Badpuppy Gay Today

Tuesday, 11 March, 1997

ACLU IN SOUTHERN CALIFORNIA PRAISES "THE PEOPLE VS. LARRY FLYNT."

"Its about Free Speech and the Price We Pay for It!" replies Milos Forman, Filmmaker


by John Long

 

The American Civil Liberties Union of Southern California, after viewing "The People Vs. Larry Flynt," placed an ad in Variety, applauding its 65-year old maker, Czech-born Milo Forman, as one who is a First Amendment advocate and as "an artist of unsurpassed creativity, ability and courage." Oliver Stone, another controversial artist, co-producer of this film, has also inspired updated viewpoints about both about Flynt and the film. The Southern California civil liberties group that has shown such enthusiasm for free speech, gave Forman a big thumbs up.

The controversial work, said to have been a box office disappointment for Sony Pictures Entertainment, dealt with the life and times of the Hustler magazine's publisher. Gloria Steinem quickly critiqued the film as too kind to Flynt who, she argues, showed, in his magazine, utter contempt for women. If other groups had been denigrated with such intensity and such persistence, there would have been a hue and cry, believes Ms. Steinem. An anonymous ad said to have been paid for by female Hollywood professionals, women who feared job loss were they identified, showcased Steinem's opinions on the film.

Ms. Steinem's arguments, according to filmmaker Forman, are much misdirected. The Flynt film does not, he insists, glorify Hustler's publisher, nor does it glorify pornography. It is ridiculous to insinuate that it does this, he laughs. To say this is like saying 'Romeo and Juliet' glorifies teen-age suicide. The film is about free speech and the price we pay for it."

Steinem denounces the film for failing to highlight Flynt's treatments of women being tortured, placed into erotic situations with animals, or forced into sexual slavery.

Her opinions were published first in the New York Times. Ten days later, during Academy Award nominations, a time when major movie studios routinely take out ads to boost the chances of their productions, Ms. Steinem's article was re-published as an ad in Daily Variety. Asked who paid for it, she declined to say, except that it had been placed by film-industry women who feared retribution from male bosses were they to become known. These women did not, however, pay for the ad.
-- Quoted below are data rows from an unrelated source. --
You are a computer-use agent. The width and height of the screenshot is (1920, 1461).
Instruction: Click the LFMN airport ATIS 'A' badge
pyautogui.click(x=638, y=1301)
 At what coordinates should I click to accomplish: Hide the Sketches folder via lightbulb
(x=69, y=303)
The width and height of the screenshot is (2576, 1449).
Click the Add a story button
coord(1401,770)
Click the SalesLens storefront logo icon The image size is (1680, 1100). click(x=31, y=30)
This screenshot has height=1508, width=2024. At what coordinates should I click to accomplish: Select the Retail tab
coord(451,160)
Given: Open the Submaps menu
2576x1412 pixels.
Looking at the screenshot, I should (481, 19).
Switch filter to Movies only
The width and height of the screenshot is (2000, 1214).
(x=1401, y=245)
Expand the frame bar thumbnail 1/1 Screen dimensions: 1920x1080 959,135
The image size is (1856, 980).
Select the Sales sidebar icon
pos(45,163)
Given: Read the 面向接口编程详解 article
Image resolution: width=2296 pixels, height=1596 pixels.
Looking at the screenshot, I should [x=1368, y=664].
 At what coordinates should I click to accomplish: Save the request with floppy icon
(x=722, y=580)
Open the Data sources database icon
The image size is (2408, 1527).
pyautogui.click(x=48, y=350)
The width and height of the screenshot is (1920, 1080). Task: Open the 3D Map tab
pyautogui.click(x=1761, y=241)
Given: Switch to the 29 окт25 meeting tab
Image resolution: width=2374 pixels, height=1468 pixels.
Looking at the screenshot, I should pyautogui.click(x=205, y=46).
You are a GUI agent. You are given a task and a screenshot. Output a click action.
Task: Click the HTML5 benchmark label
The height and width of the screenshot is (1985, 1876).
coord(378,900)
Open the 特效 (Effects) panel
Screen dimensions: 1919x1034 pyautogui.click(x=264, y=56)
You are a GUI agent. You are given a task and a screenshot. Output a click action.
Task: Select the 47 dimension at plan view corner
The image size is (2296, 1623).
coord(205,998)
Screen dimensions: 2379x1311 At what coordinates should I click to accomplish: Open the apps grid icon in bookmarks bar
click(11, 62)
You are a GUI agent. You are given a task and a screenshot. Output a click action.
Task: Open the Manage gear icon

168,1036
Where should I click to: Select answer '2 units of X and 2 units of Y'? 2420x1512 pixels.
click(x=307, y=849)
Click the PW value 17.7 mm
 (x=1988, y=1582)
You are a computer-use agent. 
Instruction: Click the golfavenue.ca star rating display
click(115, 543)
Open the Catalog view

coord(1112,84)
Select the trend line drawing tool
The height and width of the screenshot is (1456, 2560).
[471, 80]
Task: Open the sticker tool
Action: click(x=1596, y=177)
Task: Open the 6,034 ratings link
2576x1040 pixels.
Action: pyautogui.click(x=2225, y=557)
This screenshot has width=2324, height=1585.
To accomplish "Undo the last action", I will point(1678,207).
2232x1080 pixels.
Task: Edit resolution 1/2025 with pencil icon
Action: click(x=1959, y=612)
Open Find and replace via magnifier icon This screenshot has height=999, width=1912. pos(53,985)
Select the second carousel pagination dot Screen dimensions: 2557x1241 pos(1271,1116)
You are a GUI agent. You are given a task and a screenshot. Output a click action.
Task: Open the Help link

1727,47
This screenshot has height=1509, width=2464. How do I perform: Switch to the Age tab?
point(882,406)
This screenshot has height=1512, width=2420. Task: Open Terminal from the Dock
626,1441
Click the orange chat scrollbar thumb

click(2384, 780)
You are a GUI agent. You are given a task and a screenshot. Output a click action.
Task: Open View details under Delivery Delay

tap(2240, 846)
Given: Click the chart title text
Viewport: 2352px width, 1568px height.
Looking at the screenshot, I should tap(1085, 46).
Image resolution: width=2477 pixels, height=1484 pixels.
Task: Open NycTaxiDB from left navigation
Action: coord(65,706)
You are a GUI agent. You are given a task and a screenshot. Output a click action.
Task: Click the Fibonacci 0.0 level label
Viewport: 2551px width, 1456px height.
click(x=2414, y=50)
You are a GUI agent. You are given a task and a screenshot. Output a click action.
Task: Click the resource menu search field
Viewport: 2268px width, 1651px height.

No one is certain who did.

Forman, in turn, tells how Nazis and Communists imprisoned and killed his family, and how, then, they'd declared their first war on "pornographers" and "perverts." Forman was long ago dumfounded, he said, because ordinary citizens too readily applaud porn police saying, "Who wants perverts running through the streets, anyway?" But then, suddenly, other social variants began to get targeted as "perverts" because, according to Forman, politicians know the citizenry's inner flare-points, and ambitious politicos use these to victimize other non-conformist groups.